In difesa centralmente la coppia formata da Battistini, fisicamente potente, e Cristini, centrocampista adattato al ruolo a causa delle assenze nel reparto. A destra Migliavacca, tatticamente ordinato, mentre a sinistra agirà Foglio, propositivo, buono al cross. Non è da escludere l’inserimento a sinistra di Belfasti ed il dirottamento a destra di Foglio.

A centrocampo Torelli, giocatore di fatica, bravo nel pressing, Rosaia, che agirà da regista, e il giovanissimo Amico (’98), tecnica e dinamicità.

In avanti Bastoni, mancino con ottimi tempi d’inserimento, che potrebbe abbassarsi per agire tra le linee. Reparto offensivo completato da Luca Miracoli, spilungono di 1 metro e 90, bravo nel gioco areo e nelle sponde, 3 gol in stagione, e Rolfini, attaccante rapido che ama svariare.

Le alternative sono Pellizari e Rampi in difesa, Brondi e Gabrielli in mediana e Massaro e Marabese in attacco.

 

il gol su rigore di Erpen nell'ultimo scontro diretto al ComunalePregi e Difetti. Formazione dall’età media bassa, arriverà al Comunale reduce da due sconfitte consecutive (l’ultima in casa addirittura per 4-0 con la Giana), con 2 punti realizzati in 4 partite e con assenze pesanti. Emergenza infortuni che va avanti ormai da qualche partita, con la squadra ridotta al lumicino e 6/7 giocatori titolari che stanno venendo a mancare tutti assieme. Il passivo del turno precedente è stato, magari, troppo severo. Fino ad un quarto d’ora dalla fine la Carrarese è rimasta in partita, ma il finale di gara è stato da matita rossa: squadra senza idee e mordente, con i remi tirati in barca, così la Giana ha ringraziato e ne approfittato dilagando.

Oltre agli assenti non ci sarà neanche Marsili, tra i più positivi in stagione tra i marmiferi, che ha rescisso il suo contratto per passare al Matelica.
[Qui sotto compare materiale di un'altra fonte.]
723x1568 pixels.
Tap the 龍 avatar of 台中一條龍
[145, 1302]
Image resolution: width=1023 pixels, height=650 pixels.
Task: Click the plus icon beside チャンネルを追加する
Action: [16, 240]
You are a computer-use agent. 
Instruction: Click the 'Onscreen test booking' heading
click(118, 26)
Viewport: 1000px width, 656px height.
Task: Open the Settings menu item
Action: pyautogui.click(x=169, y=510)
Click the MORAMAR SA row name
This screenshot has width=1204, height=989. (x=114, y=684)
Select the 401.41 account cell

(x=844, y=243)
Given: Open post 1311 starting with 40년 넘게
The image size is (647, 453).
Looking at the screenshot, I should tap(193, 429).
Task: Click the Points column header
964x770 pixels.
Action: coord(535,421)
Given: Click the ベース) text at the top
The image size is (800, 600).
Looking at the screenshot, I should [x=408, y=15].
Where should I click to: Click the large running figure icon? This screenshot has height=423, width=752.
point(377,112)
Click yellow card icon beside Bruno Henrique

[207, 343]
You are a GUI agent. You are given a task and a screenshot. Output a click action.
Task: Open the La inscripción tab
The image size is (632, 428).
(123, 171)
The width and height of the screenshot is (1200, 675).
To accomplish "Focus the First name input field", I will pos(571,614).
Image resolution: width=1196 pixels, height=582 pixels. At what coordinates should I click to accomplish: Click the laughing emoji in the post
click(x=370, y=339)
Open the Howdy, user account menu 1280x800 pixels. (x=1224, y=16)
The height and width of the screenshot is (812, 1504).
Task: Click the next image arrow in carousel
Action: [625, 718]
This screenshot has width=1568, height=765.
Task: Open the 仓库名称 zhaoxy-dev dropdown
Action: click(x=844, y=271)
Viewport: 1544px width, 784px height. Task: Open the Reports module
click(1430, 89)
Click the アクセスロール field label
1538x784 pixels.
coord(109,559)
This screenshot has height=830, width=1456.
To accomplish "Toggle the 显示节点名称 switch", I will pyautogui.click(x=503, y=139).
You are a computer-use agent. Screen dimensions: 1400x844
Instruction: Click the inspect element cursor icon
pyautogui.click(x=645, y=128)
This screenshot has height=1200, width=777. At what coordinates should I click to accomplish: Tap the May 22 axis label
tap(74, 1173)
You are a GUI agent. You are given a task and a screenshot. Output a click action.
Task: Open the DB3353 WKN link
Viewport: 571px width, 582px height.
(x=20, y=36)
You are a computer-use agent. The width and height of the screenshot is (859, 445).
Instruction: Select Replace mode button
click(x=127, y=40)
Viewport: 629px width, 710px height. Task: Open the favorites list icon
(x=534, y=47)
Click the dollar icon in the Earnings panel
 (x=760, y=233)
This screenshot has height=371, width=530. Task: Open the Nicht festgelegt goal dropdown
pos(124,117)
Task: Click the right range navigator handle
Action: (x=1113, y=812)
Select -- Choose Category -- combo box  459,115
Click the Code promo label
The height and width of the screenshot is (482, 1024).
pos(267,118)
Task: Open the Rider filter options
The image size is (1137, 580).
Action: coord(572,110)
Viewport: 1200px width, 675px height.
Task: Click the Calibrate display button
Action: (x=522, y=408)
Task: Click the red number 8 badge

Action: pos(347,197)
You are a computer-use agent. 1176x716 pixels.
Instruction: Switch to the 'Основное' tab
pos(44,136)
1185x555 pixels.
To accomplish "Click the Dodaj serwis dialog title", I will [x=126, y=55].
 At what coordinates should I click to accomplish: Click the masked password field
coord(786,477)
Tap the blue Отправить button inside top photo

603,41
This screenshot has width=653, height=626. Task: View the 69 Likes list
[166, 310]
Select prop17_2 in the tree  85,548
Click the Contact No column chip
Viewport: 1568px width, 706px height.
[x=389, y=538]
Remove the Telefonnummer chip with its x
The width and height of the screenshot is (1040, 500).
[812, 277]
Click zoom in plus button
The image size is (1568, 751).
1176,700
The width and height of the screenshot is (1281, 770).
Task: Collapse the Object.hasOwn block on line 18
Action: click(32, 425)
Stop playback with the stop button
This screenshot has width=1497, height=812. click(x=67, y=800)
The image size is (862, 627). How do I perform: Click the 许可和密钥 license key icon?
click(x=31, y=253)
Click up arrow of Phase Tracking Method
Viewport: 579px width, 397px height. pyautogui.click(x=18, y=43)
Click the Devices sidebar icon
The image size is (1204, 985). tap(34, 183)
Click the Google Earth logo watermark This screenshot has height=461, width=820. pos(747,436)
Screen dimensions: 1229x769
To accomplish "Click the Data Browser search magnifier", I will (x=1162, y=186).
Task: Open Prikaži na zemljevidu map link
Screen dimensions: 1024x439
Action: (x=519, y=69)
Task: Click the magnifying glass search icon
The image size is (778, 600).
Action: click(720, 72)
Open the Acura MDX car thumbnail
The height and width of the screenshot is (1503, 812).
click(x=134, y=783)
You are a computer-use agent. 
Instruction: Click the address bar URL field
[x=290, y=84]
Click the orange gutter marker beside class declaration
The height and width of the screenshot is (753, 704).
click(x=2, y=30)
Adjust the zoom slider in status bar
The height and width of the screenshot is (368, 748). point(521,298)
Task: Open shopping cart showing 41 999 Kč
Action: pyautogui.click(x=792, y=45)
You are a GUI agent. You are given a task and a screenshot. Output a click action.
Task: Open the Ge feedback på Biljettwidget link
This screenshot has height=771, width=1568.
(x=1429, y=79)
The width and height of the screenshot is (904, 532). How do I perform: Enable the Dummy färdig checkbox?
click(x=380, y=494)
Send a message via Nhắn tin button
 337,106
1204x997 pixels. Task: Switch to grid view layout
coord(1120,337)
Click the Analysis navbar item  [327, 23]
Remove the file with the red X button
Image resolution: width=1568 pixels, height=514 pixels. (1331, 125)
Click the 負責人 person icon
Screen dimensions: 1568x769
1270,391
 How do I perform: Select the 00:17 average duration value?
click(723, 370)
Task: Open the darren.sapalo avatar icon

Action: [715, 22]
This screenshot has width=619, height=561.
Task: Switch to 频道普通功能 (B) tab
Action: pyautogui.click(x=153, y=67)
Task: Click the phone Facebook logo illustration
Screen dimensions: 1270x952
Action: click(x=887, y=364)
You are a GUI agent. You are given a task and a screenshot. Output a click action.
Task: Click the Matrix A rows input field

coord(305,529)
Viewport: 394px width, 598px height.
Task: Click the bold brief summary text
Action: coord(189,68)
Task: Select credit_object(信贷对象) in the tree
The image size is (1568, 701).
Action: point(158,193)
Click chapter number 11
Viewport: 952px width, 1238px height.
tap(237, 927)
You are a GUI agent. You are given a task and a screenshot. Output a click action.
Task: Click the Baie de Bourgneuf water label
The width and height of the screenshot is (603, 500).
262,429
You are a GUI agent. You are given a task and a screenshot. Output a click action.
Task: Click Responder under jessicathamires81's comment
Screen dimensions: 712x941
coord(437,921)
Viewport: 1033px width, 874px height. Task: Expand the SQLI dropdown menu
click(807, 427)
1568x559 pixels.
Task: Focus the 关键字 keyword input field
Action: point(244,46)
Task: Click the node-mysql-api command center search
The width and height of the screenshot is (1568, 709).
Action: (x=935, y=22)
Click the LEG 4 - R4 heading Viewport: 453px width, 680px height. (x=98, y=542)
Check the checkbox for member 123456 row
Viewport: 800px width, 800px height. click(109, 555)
La difesa, oltretutto senza il suo leader e capitano Massoni, con 28 reti subite è tra le più battute dell’intero girone e potrebbe soffrire la maggiore qualità degli avanti amaranto. La mediana, senza un vero play, agirà prevalentemente di rimessa e l’attacco, privo della fantasia di Del Nero e della qualità di Floriano e Tutino, si poggerà sulla fisicità di Miracoli e sulla vivacità di Rolfini.

Lontano dallo stadio dei Marmi, gli azzurri hanno raccolto 2 vittorie (Pro Piacenza e Racing Roma), un pareggio (Lucca, 1-1 nell’ultima trasferta) e ben 7 sconfitte, con 8 reti realizzate e 16 subite. I tifosi si aspettano dal mercato di gennaio alcuni acquisti per rafforzare la rosa ed alzare il livello tecnico della squadra a disposizione di mister Danesi, per poter raggiungere una tranquilla salvezza.

 

Ultimo precedente. Risale al 10 ottobre 2015, nella settimana del caso Sperotto, e vide la Carrarese imporsi nettamente per 4-1. Gol ospiti firmati da Erpen su rigore, Gyasi (doppietta) e Gnahore, rete della bandiera di Mariani.

All’andata invece l’Arezzo si impose in rimonta per 3-1: autorete iniziale di Corradi, poi doppietta di Grossi e sigillo finale di Polidori.